- [Exercise directions] Line for line, the listing below is to be transcribed exactly.

· · · · ·

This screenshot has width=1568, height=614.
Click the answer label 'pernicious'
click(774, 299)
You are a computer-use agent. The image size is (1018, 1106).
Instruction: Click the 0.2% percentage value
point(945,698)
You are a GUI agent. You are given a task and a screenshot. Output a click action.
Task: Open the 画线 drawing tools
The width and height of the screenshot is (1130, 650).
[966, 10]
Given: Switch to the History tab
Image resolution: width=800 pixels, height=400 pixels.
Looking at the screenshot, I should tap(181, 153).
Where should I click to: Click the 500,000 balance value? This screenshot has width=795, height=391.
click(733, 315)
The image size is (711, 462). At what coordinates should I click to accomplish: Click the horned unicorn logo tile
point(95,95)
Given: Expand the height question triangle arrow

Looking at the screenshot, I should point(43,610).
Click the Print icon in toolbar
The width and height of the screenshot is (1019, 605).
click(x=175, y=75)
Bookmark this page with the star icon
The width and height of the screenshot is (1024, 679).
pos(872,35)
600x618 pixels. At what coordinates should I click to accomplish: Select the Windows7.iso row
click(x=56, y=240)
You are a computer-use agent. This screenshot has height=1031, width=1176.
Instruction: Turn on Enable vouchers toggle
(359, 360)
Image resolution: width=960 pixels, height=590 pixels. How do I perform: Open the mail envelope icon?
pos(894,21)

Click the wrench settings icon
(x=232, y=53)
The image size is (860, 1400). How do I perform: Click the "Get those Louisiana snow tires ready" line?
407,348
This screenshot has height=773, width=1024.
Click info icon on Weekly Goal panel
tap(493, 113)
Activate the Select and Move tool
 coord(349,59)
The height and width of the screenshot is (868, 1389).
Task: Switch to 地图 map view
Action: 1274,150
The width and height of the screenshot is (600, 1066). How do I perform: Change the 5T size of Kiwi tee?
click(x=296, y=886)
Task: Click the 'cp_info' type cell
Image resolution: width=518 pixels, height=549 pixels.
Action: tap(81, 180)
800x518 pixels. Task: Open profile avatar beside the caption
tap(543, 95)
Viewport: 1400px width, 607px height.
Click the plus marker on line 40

· · · · ·

- [Answer]
This screenshot has width=1568, height=614.
Click the answer label 'pernicious'
click(774, 299)
You are a computer-use agent. The image size is (1018, 1106).
Instruction: Click the 0.2% percentage value
point(945,698)
You are a GUI agent. You are given a task and a screenshot. Output a click action.
Task: Open the 画线 drawing tools
The width and height of the screenshot is (1130, 650).
[966, 10]
Given: Switch to the History tab
Image resolution: width=800 pixels, height=400 pixels.
Looking at the screenshot, I should tap(181, 153).
Where should I click to: Click the 500,000 balance value? This screenshot has width=795, height=391.
click(733, 315)
The image size is (711, 462). At what coordinates should I click to accomplish: Click the horned unicorn logo tile
point(95,95)
Given: Expand the height question triangle arrow

Looking at the screenshot, I should point(43,610).
Click the Print icon in toolbar
The width and height of the screenshot is (1019, 605).
click(x=175, y=75)
Bookmark this page with the star icon
The width and height of the screenshot is (1024, 679).
pos(872,35)
600x618 pixels. At what coordinates should I click to accomplish: Select the Windows7.iso row
click(x=56, y=240)
You are a computer-use agent. This screenshot has height=1031, width=1176.
Instruction: Turn on Enable vouchers toggle
(359, 360)
Image resolution: width=960 pixels, height=590 pixels. How do I perform: Open the mail envelope icon?
pos(894,21)

Click the wrench settings icon
(x=232, y=53)
The image size is (860, 1400). How do I perform: Click the "Get those Louisiana snow tires ready" line?
407,348
This screenshot has height=773, width=1024.
Click info icon on Weekly Goal panel
tap(493, 113)
Activate the Select and Move tool
 coord(349,59)
The height and width of the screenshot is (868, 1389).
Task: Switch to 地图 map view
Action: 1274,150
The width and height of the screenshot is (600, 1066). How do I perform: Change the 5T size of Kiwi tee?
click(x=296, y=886)
Task: Click the 'cp_info' type cell
Image resolution: width=518 pixels, height=549 pixels.
Action: tap(81, 180)
800x518 pixels. Task: Open profile avatar beside the caption
tap(543, 95)
Viewport: 1400px width, 607px height.
Click the plus marker on line 40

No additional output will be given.